I’ve taken my half year sabbatical from this blog and it is time to resume it. I love writing in it and the side of myself and my ministry it feeds, but I had to hunker down for a while to get things in order. As small a part of my life these entries represented, they were one thing I could set aside. So I did. It is time to pick it up again.
Last night I returned from the wilderness. Literal more than figurative. My wife, Kris, my two teens still at home and I drove up to the Boundary Waters Canoe Area Wilderness on Monday and set our canoes in at Lake One east of Ely on Tuesday morning, heading for Insula Lake. It is late fall up there.
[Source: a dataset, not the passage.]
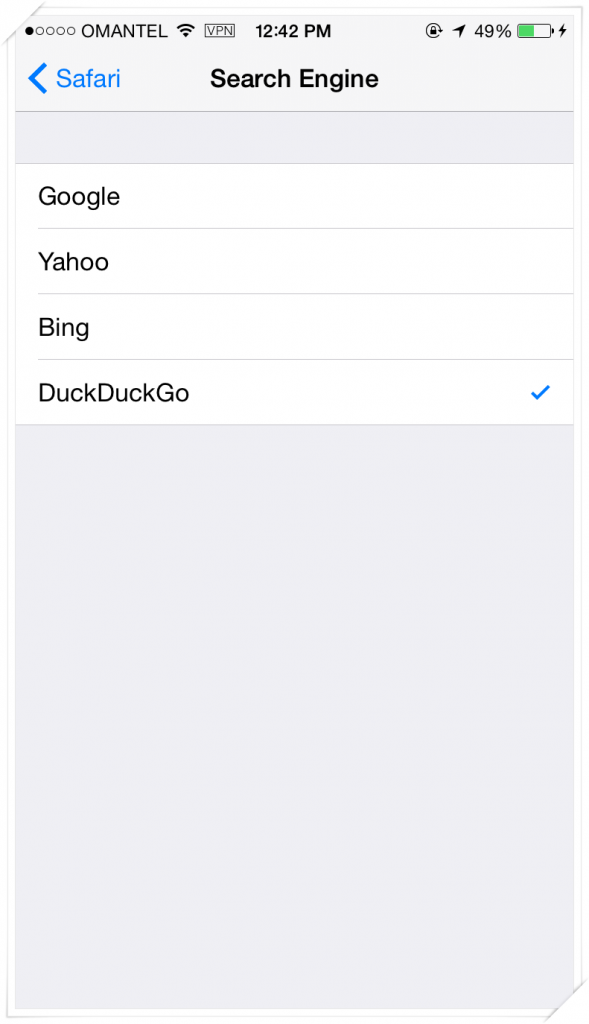Image resolution: width=589 pixels, height=1024 pixels.
Task: Tap the gray header spacer above Google
Action: click(294, 137)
All the leaves are down except for some golden birch. Temperatures were in the low 30’s at night and low 50’s daytime. It was not a luxurious experience, but it was the transition from fall to winter for one of the places on this planet I love the most – and it is good to be part of it. We all sensed that and it didn’t need to be spoken. We all knew that this wasn’t going to be a ‘fun’ trip, but expected it to be a ‘good’ trip. That means you are there for what the Boundary Waters really are, not what you want them to be. It was a good trip.
It was quiet in the northwoods. We usually saw no other people until the entry lakes as we exited on the weekend. Wildlife has mostly migrated too. Days were short, and when there was no wind, the silence could make your ears ring. It is a season of nature that must happen, but one we typically pass over preferring the more comfortable.
When we sat still, listened and watched we were rewarded. A Ruffed Grouse on a drumming log only meters from our campsite entertaining our ears with low frequencies we felt instead of heard. The bellowing of a herd of moose not far away. Granite formations hidden by summer’s high waters showing their faces and grabbing at the underside of our canoes. Lichens and rose hips and matchsticks of brilliant white birch alight with a golden flame of leaves. Bald Eagles soaring above the waters for a last few weeks before they freeze over. Campfires. Quiet.
I have to say I was proud of my teenagers who wanted to head to the Boundary Waters this time of year. Their maturity of spirit in relishing the bittersweet six days we had speaks well of them. They realized that there are not only things one must experience to have the things one prefers, but that if one has the stomach for it, one can be nourished by them. I spent time thinking about the seasons of our own lives. We avoid and try to pass over the painful and less comfortable times. I understand that and do the same. But while we travel those less climate experiences we can sit back, relax, look around, take in and be enriched by what is happening to us. It is all good.